Ein Team von Wissenschaftlern aus Bangladesch, den Niederlanden und Frankreich hat im Rahmen des EU-finanzierten Projekts COMPARE (COllaborative Management Platform for detection and Analyses of (Re-)emerging and foodborne outbreaks in Europe) in Bangladesch zwei neue höchst arzneimittelresistente Typhuserreger entdeckt. Die Ergebnisse ihrer Forschung wurden in der Online-Fachzeitschrift „mBio“ veröffentlicht.

Resistent gegen Fluorchinolone und Ceftriaxon

„Zum ersten Mal wird eine neue Linie von Salmonella typhi beschrieben die eine starke Resistenz gegenüber Fluorchinolon-Antibiotika zeigt,“ berichtet die Mérieux Foundation, Projektpartner von COMPARE in einer Pressemitteilung. Außerdem sei ein neuer Stamm gefunden worden, der äußert resistent gegenüber Ceftriaxon ist. Das Cephalosporin der dritten Generation werde bei Typhus am häufigsten verschrieben. Die beiden Stämme sprächen jedoch immer noch auf Azithromycin an, das einzige verbleibende orale Antibiotikum mit einer belegten Wirksamkeit gegenüber Salmonella typhi.

Ungeachtet dessen seien in Südasien aber bereits Azithromycin-resistente Stämme gefunden worden und ein breiter Einsatz des Antibiotikums könnte zu einer raschen Resistenzentwicklung führen, so die Befürchtung. Dann blieben nur noch kostspielige intravenöse Therapien, etwa mit Carbapenem-Antibiotika, die jedoch in Entwicklungsländern nicht zugänglich seien.

Vorboten einer beginnenden globalen Pandemie?
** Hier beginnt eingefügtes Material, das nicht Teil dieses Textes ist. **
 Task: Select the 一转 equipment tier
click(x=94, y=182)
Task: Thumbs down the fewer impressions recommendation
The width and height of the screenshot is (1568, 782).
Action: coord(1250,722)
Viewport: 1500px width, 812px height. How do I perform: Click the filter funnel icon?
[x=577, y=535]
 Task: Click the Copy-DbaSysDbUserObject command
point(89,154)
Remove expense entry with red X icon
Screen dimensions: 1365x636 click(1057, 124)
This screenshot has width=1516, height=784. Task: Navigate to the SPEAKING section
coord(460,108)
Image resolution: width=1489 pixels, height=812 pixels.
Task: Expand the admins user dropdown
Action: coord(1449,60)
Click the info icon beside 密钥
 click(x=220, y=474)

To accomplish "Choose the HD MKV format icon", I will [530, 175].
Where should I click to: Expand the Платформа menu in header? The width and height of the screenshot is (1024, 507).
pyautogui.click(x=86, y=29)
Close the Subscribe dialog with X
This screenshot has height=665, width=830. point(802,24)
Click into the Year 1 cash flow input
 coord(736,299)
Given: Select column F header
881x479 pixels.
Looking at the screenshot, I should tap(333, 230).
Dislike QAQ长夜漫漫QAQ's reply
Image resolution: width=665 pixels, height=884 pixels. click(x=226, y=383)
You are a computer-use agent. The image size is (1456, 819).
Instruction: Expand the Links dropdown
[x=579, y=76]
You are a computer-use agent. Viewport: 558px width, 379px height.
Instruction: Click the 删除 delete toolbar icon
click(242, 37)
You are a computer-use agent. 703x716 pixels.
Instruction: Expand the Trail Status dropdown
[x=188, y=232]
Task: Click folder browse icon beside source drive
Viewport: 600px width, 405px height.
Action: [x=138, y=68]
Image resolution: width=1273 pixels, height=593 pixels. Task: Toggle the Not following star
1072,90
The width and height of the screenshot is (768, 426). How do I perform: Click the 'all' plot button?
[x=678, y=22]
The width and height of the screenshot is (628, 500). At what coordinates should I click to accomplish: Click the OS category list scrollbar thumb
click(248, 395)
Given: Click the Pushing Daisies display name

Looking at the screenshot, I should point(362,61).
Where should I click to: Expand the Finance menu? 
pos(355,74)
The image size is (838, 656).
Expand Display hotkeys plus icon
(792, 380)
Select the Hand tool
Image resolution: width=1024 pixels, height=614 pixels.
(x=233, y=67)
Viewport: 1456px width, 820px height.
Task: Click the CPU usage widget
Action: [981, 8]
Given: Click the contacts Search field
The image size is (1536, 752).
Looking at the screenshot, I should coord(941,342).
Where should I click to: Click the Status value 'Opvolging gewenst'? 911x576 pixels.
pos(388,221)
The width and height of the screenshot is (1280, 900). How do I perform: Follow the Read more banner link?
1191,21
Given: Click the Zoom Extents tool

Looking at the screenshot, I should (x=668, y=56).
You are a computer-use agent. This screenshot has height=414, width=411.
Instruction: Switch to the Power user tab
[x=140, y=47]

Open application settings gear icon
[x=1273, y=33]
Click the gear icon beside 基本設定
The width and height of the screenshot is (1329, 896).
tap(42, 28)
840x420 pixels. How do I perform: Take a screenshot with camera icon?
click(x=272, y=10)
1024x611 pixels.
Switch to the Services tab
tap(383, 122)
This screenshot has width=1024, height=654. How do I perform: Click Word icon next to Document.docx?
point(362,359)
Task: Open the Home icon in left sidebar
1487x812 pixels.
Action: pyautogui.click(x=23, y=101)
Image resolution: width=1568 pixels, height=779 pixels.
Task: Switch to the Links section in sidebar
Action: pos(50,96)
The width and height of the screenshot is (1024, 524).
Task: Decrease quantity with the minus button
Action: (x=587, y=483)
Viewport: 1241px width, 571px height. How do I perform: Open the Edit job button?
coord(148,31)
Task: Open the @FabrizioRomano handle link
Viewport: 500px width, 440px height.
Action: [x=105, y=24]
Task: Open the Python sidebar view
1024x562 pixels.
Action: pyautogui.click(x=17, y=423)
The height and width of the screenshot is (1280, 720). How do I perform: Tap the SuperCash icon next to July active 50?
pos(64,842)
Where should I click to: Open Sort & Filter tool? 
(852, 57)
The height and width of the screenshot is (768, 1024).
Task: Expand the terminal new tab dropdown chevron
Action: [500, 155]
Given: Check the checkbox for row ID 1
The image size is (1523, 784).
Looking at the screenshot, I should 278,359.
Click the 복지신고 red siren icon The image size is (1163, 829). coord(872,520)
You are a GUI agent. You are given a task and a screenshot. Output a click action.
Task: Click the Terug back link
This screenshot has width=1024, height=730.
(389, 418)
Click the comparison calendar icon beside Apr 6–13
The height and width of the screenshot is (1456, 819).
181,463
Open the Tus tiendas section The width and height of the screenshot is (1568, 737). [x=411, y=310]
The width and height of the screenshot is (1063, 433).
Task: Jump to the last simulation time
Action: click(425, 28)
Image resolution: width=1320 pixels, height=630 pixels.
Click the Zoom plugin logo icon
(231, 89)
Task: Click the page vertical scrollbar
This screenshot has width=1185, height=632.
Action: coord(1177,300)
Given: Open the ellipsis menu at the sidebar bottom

Beide neuen Stämme unterscheiden sich nach Angaben der Forscher von demjenigen, der nachweislich für den höchst arzneimittelresistenten Typhus-Ausbruch Anfang 2018 in Pakistan verantwortlich war. „Es existieren mehrere unzusammenhängende Genmutationen, die Resistenzen in Stämmen unterschiedlicher geografischer Herkunft herbeiführen“, erläutern die Autoren. Dabei halten sie eine Epidemie, die auf verschiedene Quellen zurückgeht, für eine erheblich größere Bedrohung, denn die schnelle globale Ausbreitung wird damit beschleunigt. „Das Aufkommen dieser extrem resistenten Stämme in Pakistan und nun auch in Bangladesch könnte Vorbote einer beginnenden globalen Pandemie von höchst arzneimittelresistenten Stämmen sein“, warnt Hubert Endtz, Direktor der Angewandten Forschung bei der Mérieux Foundation, in der Mitteilung. „Angesichts der schwindenden Therapieoptionen ist es dringend geboten, die Impfprogramme für Risikopopulationen zu beschleunigen.

Laut Weltgesundheitsorganisation erkranken jedes Jahr etwa 11 bis 20 Millionen Menschen an Typhus. Zwischen 128 000 und 161 000 sterben daran. Impfungen bieten einen gewissen Schutz, und die Erkrankung kann meist mit Antibiotika behandelt werden. Die vermehrt beobachteten Arzneimittelresistenzen geben jedoch Anlass zu großer Sorge.